Le lendemain, Doumenc rencontra Leger au quai d’Orsay. Il était impressionné de voir soudainement que des responsables aussi émérites le convoquassent pour lui confier une responsabilité. Il n’était guère rompu à ce genre de fréquentation, sa seule ambition consistait à réussir ce qu’il entamait. Et lui, aller à Moscou…

Lorsque les battants de chêne blond se refermèrent sur lui dans le bureau, Alexis Leger était assis derrière sa table de travail. Doumenc, habitué à des hommes qui recevaient ses ordres auxquels ils obéissaient, était devant un civil bien en dehors du champ de son accoutumance, et un civil chargé de guider des propos militaires…

— Ah, général, asseyez-vous, je vous prie, dit Leger en levant ses yeux délavés pour indiquer un fauteuil de style face à lui. Après que Doumenc se fut installé, il poursuivit :

— Alors, j’ai parlé au général Gamelin, il me dit que vous êtes d’accord mais que vous demandez que l’on vous précise la mission, c’est bien cela ?

— Hum, oui en quelque sorte, monsieur le secrétaire général. Je dois dire que je suis interrogatif sur la confiance que vous portez en mes compétences bien maigres en matière de relations internationales, je ne suis guère au fait des négociations diplomatiques avec des puissances étrangères.

— Bien sûr, bien sûr. Je peux vous dire que ce n’était pas notre souhait. Mais le ministre de la Guerre et le général Gamelin nous ont fermement conseillés cette option qui n’est pas diplomatique mais militaire. Mais, je crois possible que nous puissions utiliser, comment dire ?... l’atout de votre regard neuf. Les Russes ne vous connaissent pas et vous aurez l’avantage de la surprise. En gros, il faut discuter avec eux, leur demander leur coopération et qu’ils prennent des engagements à nos côtés. Évidemment, il y a des aspects plus techniques qui nous intéressent, le poids de leurs forces, ce qu’ils mettent sur la table…C’est tout.

— Certes, mais je n’ai rien en main. Pas de document, pas de contenu à offrir en contrepartie d’une proposition, comprenez que je sois gêné.

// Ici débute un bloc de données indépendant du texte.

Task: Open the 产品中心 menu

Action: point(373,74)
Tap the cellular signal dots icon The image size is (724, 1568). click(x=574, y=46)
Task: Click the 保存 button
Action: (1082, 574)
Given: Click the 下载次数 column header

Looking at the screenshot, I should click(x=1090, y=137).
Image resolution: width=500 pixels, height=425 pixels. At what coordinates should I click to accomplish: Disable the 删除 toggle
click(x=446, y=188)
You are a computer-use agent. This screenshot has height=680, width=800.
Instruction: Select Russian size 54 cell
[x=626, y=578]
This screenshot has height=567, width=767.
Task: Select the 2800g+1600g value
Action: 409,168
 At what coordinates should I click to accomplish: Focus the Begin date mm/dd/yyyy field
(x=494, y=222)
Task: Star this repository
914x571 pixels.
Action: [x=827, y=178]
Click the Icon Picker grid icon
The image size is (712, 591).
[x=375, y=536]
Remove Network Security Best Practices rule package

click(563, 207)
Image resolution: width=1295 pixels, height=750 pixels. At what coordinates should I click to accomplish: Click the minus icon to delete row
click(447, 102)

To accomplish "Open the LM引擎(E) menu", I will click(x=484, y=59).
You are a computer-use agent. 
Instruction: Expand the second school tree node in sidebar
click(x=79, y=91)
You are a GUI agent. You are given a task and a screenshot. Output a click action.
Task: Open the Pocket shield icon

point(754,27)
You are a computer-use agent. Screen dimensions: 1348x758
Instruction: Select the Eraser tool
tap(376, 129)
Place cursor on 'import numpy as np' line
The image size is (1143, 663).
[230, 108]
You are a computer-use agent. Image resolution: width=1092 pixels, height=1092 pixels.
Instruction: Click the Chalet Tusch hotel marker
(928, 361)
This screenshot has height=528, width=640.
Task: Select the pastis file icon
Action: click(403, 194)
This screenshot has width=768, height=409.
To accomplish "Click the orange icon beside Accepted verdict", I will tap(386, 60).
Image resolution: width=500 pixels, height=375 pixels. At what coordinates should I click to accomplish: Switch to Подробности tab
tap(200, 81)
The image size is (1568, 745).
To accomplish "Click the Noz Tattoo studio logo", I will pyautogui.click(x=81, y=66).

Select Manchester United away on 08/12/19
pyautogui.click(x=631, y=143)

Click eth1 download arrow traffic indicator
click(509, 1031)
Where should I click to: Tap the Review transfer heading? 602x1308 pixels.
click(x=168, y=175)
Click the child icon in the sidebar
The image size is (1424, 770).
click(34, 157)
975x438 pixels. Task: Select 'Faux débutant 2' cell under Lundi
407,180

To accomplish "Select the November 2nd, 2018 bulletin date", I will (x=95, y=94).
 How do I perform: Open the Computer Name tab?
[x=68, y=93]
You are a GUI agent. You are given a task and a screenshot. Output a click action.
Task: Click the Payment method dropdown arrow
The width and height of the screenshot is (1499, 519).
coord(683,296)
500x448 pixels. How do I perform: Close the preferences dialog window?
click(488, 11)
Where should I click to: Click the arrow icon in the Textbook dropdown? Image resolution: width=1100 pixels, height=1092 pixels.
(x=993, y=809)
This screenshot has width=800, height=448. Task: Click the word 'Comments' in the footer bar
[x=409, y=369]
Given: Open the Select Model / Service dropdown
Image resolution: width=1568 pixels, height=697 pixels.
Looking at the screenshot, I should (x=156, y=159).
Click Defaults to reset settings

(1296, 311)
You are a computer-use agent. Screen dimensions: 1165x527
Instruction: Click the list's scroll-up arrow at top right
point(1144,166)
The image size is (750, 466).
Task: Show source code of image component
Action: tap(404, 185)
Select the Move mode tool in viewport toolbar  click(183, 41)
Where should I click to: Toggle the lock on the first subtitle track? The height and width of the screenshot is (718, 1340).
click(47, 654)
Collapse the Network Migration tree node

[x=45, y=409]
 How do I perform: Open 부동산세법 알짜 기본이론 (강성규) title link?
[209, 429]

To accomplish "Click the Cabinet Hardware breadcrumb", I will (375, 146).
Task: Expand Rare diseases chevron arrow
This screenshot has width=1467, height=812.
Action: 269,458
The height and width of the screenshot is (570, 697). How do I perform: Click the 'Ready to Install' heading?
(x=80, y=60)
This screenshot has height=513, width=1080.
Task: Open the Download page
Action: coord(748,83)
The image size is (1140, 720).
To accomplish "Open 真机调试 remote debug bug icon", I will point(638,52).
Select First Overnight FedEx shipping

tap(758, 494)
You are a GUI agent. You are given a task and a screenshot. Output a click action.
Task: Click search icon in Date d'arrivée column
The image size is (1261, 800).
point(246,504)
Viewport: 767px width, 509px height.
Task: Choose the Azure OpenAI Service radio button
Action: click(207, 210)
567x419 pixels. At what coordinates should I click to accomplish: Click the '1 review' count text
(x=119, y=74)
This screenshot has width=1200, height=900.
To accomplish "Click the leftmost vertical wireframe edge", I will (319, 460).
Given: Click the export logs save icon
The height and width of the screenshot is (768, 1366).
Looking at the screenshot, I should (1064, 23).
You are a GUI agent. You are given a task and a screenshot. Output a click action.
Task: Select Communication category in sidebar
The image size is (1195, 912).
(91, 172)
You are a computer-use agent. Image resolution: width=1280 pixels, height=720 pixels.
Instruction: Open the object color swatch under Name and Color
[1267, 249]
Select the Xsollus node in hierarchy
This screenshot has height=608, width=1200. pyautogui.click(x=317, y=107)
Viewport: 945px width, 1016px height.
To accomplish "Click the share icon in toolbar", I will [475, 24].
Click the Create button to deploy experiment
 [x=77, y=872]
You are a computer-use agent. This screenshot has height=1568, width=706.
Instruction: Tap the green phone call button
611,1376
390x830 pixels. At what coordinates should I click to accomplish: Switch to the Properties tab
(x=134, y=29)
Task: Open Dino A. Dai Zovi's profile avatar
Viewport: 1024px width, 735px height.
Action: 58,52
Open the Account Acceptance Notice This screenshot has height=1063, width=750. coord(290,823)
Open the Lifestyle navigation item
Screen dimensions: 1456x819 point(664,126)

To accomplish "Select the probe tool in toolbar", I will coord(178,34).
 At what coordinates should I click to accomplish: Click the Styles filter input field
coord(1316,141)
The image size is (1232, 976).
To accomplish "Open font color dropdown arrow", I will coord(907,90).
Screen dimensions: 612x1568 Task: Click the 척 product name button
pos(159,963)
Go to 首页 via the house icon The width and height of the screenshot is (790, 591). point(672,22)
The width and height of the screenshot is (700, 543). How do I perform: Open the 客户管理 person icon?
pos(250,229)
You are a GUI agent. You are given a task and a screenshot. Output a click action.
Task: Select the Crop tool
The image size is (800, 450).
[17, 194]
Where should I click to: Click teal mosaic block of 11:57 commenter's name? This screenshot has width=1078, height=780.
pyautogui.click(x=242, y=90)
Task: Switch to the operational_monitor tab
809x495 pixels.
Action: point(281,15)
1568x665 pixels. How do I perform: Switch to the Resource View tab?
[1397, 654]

— Je sais, je sais, Les instructions sont claires à ce sujet, il ne faut pas que vous leur donniez des informations sur nos troupes, ni sur la situation présente de nos armées, c’est un point essentiel, d’ailleurs le général Gamelin a dû vous en toucher deux mots…

— Excusez-moi, mais justement, dans une négociation, nous devons nous présenter avec des données en main, des éléments d’appréciation, des points sur lesquels céder. Si je vais là-bas les mains vides, qu’elle sera mon autorité ?

— Non, non, pour ma part, il n’est pas question de vous abandonner en rase campagne, général. D’abord, il est certain que les Russes reviendront sur leurs demandes antérieures de conclure une convention militaire. Je dois vous dire que la France n’y est pas favorable, mais que nous ne voudrions pas que cela entraîne un casus belli. Je peux, pour étayer le contenu de votre mandat, vous communiquez, par l’entremise du général Jamet, les dossiers diplomatiques de l’ambassade de France à Moscou.

— S’ils me donnent matière à discussion, je vous en saurai gré, admit, dubitatif, Doumenc.

— Il faudrait que les Russes comprennent que nous sommes déterminés à défendre à tout prix la Pologne, même sans eux. Cela revient à confirmer l’impossibilité de négocier sur le passage de leurs troupes en Pologne ou en Roumanie, ce que demandent avec force les Soviétiques. Je ne crois pas qu’une fois ancrés en territoire polonais, qui faisait autrefois partie de l’empire tsariste, ils le quittent avec la satisfaction du devoir accompli. Je crains donc une annexion. Mais travailler à faire connaître une construction de défense réciproque en cas d’agression, cela devrait faire comprendre aux nazis qu’il ne faudrait pas qu’ils attaquent l’un sous peine d’avoir l’autre sur les bras. Donc les marges de discussion sont amples et vastes.

Doumenc rétorqua alors :

— J’entends bien, mais alors que nous sommes demandeurs, nous partons les mains vides…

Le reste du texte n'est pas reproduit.